Press release from Red Bank Regional High School
This past year, Red Bank Regional High School Athletic Director Del DalPra was able to secure a $3,500 grant from the Special Olympics Organization with the aim of becoming a Special Olympics Unified School.
RBR joins over 4,300 middle and high schools in the United States which have adopted this program, in which able-bodied kids play side by side with special education children who are intellectually disabled. According to the Unified Olympic website, “Unified Sports is also an integral part of the Special Olympics Unified Strategy for Schools, which was founded in 2008 and funded through the U.S. Department of Education to use Special Olympics as a way to build inclusion and tolerance in schools.”
The winter basketball program included eight special education students from the school’s “self-contained” program, and 18 regular education students. All were equal participants in the program and all had an equally great time playing a competitive basketball game every Tuesday night over the past two months. The name of the team, BUCS, is an appropriate acronym for Buccaneer Unified Club Sports.
“We had been doing this already without the Special Olympic designation in track and bowling,” said Del Pra. “This grant allows us to expand to a basketball program, which we just concluded in February, and to add a soccer program in the fall.
“Additionally, as a Special Olympic School, our kids have the opportunity to compete with other Unified teams in the Shriver Cup which is held in April for Basketball in Princeton.”
One afternoon found Diana Santamaria Delgado of Red Bank running up and down the basketball court, enthusiastically waving her hands for someone to throw her the ball. Being of a small stature, she received instruction from her peers on how to move under the basket and throw the ball from a deep underhand position. On several tries, her throws skimmed the rim just before bouncing off. Undeterred, she tried again.
Other special education players, however, are regularly making baskets from all sides of the court. Their sheer pleasure of achievement is broadcast by their brilliant smiles.

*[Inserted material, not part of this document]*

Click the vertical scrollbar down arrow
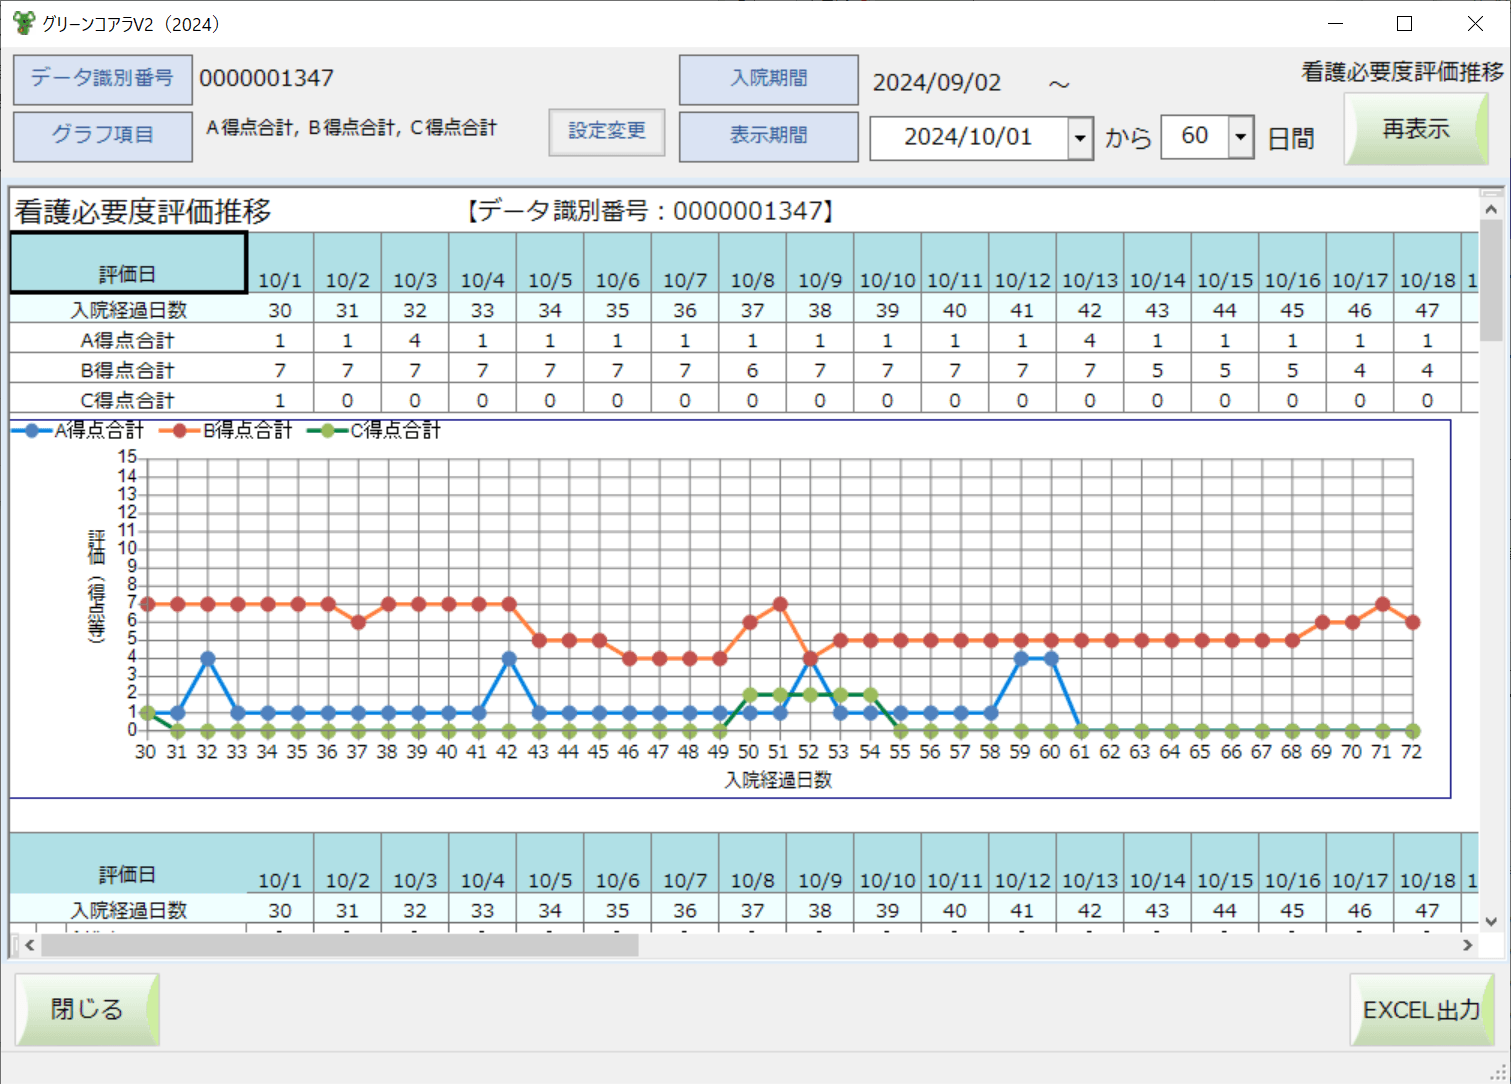Image resolution: width=1511 pixels, height=1084 pixels. click(x=1491, y=921)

RBR instructional aide Anne Brennen comments, “The amazing thing was how much better the students have improved in their athletic and social skills.”

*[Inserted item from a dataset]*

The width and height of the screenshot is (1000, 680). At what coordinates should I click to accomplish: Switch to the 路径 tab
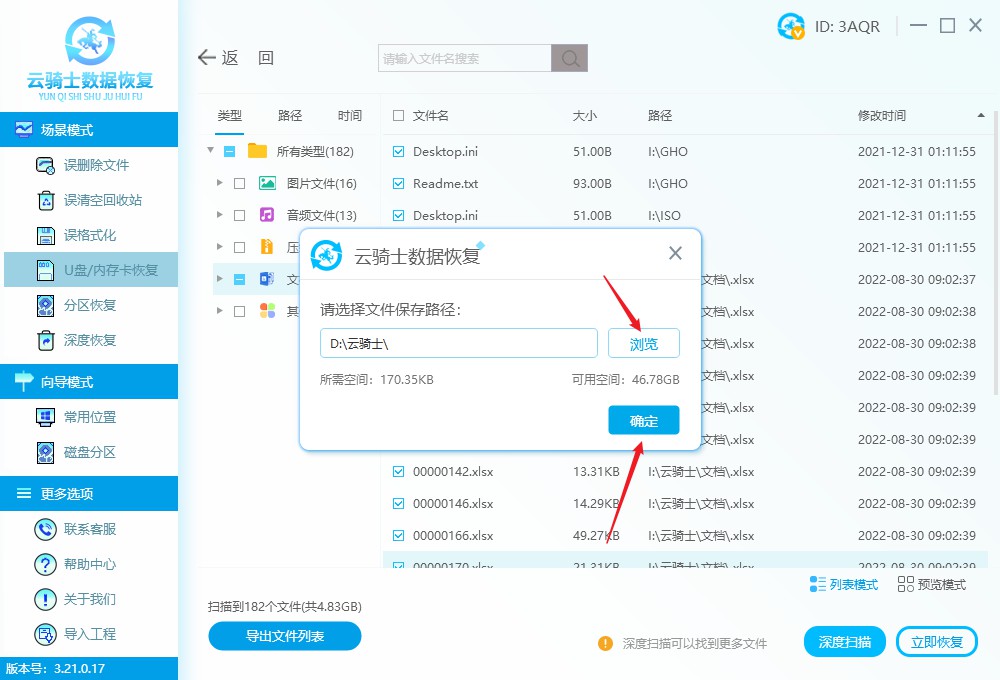289,115
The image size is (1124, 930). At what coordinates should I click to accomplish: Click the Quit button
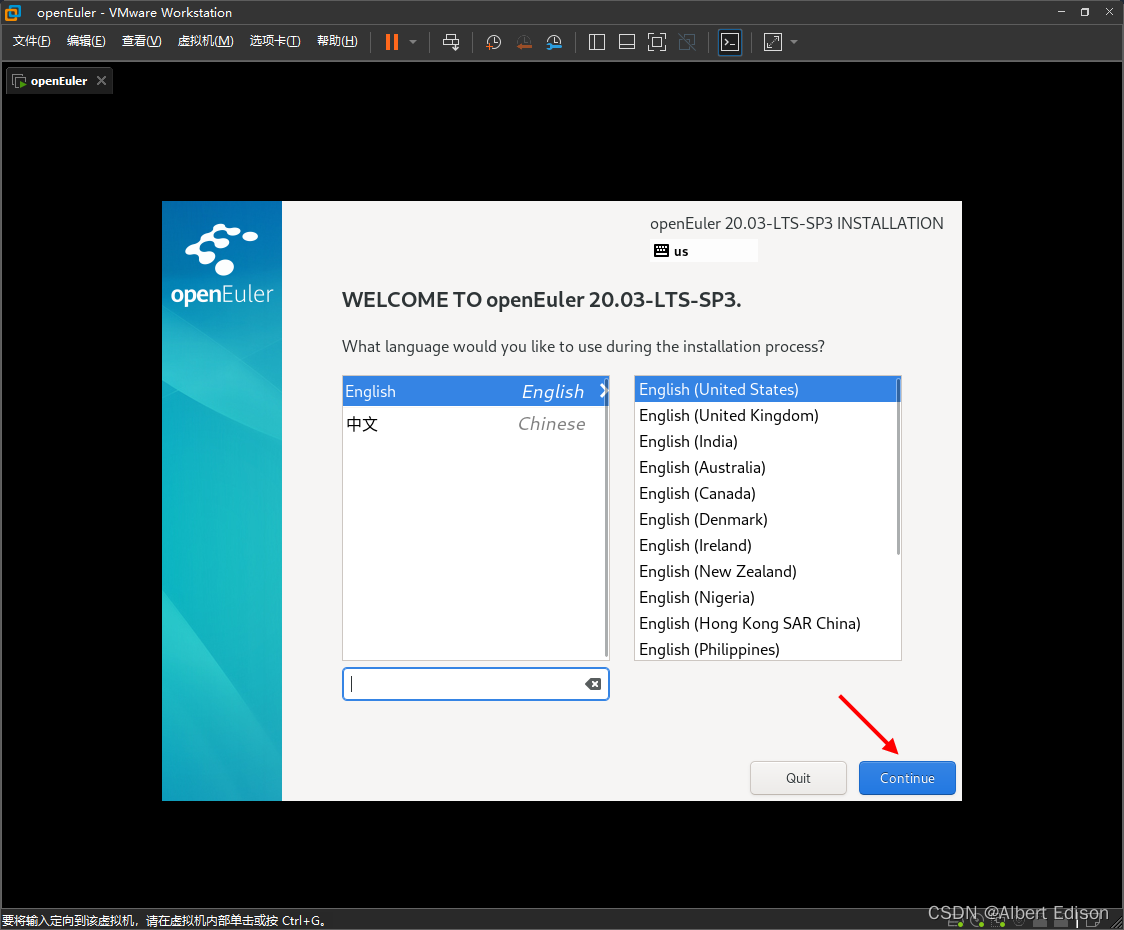798,778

Echoing that observation, Del Dal Pra adds, “All of our kids’ basketball skills have improved tremendously, but their social relationships have improved, which was the goal of the whole program. That is the great thing about sports; it tends to bring everyone together.”
RBR junior class president Michael Eulner, who joined the program when he was injured in his football season and was able to help as an assistant coach, comments that “I was surprised on how well everyone got along and everyone played together as one team. The special education kids sit right next to us now at our lunch table. They have become more comfortable with us. We have all became friends.”